So last week I wrote in here about dreams unrealized, and how I had to give up my dreams 9 years ago, or begin the process of giving up my dreams of acting, comedy, writing, entertaining etc – when my husband dropped dead suddenly, and I ended up having to leave my NYC life behind and move back to my homestate of Massachusetts. Now, here I am, almost 49 years old, got an apartment with my boyfriend of 3 years, and Im a Real Estate agent. Its a job I love, but its not my passion. My passion is helping people through loss, and Im trying to figure out ways, slowly, to be able to not only hold onto that, but to bring it more into focus and be able to spend more time and energy doing it. Its proving not to be easy.
My awesome boyfriend, who is always very supportive of my passion for helping widowed people, came up with the great idea for me to try and set aside Wednesdays on a regular basis, for “widowed stuff.” Responding to messages from widowed people reaching out, shipping out my books to those who have ordered or donated for one, responding to comments on my TED talk, connecting with bookstores and libraries and places to book myself for future book-signing events , connecting with podcast hosts and radio hosts and other people in the grief world in order to set up guest spots, on and on and on. I said: “we could call it WIDOW WEDNESDAYS!”, and I got excited for a few minutes at the idea of being able to set aside actual time each week for my passion. Its not ideal, but its a start at least, right?
Then, yesterday, on the very first ever “Widow Wednesday”, real estate took over, and suddenly I went down the rabbit hole of home inspection prep, setting up showings, fielding texts and calls and emails from angry sellers agents, lenders who have deadlines for me, and buyers who want every minute of my time. Documents needed to be signed, in order to stay under our home-buying contract schedule. Things needed to get done, problems needed to be solved. Important stuff – time-consuming stuff – but, again, not my passion.
I like my job. I dont like feeling like a terrible person or going to bed crying because a widowed person who is hurting like hell and doesnt much feel like living, reached out to me for some words of comfort or validation or anything at all – and Im too damn exhausted to offer up anything, or I fall asleep before I can respond to her, or it gets put on the back burner AGAIN because my client who helps me pay my bills is needing me right now, and I have to go and deal with that.
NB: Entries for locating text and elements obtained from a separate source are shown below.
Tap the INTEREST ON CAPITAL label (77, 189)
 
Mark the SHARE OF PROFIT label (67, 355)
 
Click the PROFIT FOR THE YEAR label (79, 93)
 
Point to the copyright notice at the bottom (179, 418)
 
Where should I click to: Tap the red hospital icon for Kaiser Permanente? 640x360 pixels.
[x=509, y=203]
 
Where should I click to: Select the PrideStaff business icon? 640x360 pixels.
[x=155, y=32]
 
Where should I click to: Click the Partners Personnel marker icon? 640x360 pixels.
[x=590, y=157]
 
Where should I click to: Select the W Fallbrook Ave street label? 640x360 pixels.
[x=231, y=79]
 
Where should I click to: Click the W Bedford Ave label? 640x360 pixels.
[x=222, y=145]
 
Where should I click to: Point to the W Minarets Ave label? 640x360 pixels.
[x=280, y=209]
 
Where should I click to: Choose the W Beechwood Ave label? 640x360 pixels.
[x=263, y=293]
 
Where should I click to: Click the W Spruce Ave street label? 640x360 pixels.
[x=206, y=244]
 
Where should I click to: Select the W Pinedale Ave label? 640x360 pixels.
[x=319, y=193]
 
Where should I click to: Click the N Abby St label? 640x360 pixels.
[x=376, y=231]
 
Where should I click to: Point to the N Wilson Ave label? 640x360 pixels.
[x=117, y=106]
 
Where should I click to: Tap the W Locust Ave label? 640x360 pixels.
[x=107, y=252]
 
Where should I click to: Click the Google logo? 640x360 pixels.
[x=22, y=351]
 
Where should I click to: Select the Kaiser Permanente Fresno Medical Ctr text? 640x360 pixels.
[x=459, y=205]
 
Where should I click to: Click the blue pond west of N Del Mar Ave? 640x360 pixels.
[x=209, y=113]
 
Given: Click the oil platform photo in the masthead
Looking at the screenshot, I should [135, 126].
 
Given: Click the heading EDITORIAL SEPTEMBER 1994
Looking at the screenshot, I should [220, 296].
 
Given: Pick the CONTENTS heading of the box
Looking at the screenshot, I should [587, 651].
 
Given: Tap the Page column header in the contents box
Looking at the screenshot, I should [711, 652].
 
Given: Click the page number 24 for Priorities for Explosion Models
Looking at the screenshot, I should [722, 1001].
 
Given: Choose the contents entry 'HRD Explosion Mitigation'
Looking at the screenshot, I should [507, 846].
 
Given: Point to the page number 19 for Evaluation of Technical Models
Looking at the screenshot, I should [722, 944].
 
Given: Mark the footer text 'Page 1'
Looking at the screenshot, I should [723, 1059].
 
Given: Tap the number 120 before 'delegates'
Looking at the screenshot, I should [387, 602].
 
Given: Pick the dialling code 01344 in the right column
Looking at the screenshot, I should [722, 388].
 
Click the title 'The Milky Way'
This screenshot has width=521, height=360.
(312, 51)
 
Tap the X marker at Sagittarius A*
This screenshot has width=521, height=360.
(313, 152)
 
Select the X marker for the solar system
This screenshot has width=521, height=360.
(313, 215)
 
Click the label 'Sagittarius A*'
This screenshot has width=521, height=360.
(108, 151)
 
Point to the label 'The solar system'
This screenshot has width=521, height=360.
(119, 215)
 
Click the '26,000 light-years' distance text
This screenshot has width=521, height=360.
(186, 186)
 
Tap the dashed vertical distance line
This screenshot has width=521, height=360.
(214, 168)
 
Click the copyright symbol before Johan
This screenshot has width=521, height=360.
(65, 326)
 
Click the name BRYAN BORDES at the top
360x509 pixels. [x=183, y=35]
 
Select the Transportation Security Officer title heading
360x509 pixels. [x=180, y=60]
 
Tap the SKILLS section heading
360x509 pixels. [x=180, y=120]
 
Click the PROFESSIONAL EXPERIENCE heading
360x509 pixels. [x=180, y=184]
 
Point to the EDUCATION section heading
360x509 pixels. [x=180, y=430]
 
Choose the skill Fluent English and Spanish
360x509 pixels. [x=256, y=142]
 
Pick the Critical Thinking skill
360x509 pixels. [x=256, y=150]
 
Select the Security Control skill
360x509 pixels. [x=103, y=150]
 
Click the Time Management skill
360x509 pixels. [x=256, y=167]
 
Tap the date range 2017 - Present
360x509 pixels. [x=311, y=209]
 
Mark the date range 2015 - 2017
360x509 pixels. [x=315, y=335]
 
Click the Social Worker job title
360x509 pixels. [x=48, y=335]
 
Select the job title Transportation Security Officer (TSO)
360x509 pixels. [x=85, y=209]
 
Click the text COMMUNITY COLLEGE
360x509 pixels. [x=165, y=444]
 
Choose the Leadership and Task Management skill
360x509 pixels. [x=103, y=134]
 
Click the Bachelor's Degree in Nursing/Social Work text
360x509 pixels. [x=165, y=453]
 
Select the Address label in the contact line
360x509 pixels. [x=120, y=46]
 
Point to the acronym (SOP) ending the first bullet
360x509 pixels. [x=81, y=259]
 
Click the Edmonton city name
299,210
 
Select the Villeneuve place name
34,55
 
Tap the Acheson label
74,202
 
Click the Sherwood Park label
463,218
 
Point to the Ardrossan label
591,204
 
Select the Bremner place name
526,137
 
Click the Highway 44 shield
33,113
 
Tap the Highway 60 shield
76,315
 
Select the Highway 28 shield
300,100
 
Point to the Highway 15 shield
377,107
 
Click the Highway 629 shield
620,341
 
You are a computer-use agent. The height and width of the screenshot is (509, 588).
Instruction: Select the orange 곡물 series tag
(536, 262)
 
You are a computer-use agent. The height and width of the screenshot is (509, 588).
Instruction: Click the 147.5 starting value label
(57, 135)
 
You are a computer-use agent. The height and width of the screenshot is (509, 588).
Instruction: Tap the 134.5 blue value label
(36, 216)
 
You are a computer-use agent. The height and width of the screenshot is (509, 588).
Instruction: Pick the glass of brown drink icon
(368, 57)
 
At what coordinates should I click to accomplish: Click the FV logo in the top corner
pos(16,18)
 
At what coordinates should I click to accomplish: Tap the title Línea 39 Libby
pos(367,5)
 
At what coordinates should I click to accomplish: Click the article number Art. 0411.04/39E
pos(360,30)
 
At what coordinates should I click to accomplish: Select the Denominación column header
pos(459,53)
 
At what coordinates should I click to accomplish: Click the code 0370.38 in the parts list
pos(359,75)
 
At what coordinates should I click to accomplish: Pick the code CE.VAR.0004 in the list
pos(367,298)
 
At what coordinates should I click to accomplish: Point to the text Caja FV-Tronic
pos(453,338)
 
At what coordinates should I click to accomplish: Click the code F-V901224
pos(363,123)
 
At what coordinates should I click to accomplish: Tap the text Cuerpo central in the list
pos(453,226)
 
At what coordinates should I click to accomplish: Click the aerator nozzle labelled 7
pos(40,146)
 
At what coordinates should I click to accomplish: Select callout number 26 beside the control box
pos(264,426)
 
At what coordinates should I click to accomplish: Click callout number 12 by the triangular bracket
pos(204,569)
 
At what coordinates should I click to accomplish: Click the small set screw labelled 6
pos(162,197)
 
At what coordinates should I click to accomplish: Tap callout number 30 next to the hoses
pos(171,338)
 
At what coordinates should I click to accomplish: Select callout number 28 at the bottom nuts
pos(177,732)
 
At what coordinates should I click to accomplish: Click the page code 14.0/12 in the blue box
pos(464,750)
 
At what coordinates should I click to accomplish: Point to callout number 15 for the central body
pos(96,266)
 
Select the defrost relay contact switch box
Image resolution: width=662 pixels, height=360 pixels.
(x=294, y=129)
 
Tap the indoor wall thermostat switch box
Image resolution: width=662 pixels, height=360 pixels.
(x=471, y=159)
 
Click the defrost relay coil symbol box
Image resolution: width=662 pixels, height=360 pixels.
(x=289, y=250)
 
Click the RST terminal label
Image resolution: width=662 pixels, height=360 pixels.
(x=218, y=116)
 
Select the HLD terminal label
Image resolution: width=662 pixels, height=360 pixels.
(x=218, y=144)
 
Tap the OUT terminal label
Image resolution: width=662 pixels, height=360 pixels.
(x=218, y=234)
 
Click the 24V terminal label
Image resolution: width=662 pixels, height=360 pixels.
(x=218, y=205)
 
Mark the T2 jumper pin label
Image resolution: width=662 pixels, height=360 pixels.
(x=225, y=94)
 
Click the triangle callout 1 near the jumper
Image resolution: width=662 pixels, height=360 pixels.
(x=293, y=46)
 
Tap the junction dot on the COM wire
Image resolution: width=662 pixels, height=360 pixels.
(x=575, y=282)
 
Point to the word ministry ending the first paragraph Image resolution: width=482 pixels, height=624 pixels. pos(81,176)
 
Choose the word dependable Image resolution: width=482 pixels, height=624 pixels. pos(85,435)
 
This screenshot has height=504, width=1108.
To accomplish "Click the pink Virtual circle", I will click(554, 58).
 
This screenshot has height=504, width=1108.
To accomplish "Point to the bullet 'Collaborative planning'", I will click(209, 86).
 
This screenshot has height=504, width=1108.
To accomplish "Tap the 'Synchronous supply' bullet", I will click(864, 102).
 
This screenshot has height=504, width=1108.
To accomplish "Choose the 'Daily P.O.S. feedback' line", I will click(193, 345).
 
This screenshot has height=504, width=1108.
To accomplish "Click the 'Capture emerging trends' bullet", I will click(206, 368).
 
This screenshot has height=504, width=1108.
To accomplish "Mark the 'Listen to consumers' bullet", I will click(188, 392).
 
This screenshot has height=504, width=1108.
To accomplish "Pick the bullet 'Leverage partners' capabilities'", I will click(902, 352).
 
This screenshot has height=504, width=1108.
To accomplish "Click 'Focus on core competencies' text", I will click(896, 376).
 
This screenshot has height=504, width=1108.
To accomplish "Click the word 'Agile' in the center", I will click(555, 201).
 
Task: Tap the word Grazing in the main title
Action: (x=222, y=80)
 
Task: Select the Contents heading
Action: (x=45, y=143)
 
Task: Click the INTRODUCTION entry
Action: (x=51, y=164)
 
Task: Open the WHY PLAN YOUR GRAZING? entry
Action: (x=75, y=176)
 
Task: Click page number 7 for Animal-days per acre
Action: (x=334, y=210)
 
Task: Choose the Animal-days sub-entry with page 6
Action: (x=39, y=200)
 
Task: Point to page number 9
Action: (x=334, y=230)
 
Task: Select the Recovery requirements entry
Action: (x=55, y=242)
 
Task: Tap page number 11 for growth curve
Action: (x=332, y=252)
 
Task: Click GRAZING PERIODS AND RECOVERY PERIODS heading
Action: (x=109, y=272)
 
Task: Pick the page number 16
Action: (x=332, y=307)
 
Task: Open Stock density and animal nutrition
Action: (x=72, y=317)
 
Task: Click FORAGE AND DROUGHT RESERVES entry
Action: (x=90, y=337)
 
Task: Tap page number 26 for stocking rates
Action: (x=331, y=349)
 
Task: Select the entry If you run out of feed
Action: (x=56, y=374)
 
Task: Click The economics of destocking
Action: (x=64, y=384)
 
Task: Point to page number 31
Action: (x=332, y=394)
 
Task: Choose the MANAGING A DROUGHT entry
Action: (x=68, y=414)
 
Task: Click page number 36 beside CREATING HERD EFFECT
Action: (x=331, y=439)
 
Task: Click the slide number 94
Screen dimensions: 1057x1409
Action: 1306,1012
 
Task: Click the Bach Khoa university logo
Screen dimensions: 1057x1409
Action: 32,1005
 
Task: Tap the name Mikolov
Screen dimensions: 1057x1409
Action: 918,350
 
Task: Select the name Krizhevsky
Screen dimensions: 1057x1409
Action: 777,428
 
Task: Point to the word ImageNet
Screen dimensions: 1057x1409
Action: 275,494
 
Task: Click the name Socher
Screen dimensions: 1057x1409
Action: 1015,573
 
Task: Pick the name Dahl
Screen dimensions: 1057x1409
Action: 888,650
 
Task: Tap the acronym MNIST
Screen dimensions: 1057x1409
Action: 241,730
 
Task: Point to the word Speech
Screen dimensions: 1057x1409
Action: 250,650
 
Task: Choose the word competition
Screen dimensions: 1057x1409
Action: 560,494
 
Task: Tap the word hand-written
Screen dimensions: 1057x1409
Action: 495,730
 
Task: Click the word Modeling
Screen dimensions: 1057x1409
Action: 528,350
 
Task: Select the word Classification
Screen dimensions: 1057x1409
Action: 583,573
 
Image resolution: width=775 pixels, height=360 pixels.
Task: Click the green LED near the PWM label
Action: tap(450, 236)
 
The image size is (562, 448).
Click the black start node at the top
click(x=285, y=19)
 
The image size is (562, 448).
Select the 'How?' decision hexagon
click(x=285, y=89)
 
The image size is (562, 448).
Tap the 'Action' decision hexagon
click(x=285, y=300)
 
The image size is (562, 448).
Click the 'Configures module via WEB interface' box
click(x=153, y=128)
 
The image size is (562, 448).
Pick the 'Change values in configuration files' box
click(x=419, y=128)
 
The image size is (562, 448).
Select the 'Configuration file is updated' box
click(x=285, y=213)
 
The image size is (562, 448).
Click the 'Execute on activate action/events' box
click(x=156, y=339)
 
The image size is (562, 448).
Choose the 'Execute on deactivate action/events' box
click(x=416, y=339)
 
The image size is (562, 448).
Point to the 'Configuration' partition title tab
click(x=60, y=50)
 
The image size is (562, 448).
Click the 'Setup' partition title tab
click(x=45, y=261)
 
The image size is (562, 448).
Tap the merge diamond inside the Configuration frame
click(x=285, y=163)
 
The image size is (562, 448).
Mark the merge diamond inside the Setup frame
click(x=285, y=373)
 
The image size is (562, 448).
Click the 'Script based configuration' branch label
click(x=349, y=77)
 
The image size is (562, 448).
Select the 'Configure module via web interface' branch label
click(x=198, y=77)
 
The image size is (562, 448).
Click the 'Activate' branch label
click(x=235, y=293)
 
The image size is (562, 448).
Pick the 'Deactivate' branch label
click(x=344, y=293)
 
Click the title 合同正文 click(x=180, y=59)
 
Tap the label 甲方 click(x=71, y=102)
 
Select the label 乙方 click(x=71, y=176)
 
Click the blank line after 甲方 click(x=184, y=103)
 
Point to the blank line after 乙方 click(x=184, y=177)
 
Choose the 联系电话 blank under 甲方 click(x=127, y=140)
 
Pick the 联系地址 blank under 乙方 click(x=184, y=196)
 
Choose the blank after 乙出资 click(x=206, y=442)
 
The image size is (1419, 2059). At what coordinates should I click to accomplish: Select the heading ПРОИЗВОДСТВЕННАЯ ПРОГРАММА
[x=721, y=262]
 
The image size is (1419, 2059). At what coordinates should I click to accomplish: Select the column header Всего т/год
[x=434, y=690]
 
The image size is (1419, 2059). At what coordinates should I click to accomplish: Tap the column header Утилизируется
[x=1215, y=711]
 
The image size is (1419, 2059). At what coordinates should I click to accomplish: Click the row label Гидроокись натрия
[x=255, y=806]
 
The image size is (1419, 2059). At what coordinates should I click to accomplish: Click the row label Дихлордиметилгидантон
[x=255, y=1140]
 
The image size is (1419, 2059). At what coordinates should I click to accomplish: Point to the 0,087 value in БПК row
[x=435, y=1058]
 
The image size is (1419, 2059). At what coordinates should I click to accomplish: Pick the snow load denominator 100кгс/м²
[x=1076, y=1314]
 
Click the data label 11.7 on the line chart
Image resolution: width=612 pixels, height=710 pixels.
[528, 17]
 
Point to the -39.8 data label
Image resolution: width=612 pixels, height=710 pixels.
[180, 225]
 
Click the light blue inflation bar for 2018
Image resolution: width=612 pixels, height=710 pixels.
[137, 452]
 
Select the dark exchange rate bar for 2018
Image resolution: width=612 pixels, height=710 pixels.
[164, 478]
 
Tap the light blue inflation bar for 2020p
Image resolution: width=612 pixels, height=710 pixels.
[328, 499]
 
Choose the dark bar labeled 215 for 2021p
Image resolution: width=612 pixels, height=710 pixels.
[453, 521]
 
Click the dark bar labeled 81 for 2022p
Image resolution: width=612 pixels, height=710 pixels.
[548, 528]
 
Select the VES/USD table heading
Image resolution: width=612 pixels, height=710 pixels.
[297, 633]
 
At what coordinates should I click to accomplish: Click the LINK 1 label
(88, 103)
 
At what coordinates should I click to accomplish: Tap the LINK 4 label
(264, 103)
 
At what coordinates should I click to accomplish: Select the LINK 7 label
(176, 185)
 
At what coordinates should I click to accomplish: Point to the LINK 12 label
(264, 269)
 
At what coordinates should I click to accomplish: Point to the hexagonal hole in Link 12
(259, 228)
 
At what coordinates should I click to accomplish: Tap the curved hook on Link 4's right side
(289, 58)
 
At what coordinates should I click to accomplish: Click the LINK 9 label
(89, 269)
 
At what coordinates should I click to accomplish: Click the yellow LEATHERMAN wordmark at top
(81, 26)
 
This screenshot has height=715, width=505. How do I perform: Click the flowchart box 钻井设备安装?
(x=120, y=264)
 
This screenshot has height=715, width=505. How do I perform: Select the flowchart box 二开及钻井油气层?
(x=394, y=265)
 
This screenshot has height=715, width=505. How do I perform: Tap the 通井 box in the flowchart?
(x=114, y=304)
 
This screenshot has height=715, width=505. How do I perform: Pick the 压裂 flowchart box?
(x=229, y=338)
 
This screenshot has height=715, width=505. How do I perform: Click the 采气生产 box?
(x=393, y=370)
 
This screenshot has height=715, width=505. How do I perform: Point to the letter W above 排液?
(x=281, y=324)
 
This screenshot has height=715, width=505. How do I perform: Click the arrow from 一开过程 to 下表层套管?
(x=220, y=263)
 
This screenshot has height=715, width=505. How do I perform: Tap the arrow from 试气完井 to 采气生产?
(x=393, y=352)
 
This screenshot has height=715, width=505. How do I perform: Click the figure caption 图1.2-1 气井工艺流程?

I cant plan a day of the week for widowed people. Sometimes it will work out, other times my schedule is just too crazy. Here it is Thursday night, and Im writing this blog tonight instead of tomorrow, because my tomorrow (Friday) is insane. I need to be at the property of one of my buyers at 8am to meet a contractor who is giving us an estimate on some work he might be doing after closing to make a home handicapped accessible. Then Im meeting another guy from a water well mitigation company, to be there as he installs a mitigation system, to get rid of arsenic in some well water. Then I have a home inspection 45 minute drive away from the first home, which is an hour away from where I live. Then Ill be home for about 15 minutes, grab some food to go – protein bar or something – and we are off to go see my 12 yr old nephew play baseball in the “playoffs” of his baseball league. This is just how my life is now – insanely crazy. But I dont want to give up my dreams all over again. I want to find a way to fit helping widowed people into my life more, not less. I hope it all works out.
(pictured: me with boyfriend Nick, founder of SSI Michele Neff Hernandez, and friends Colin and Tammy, at Camp Widow Tampa, 2019.)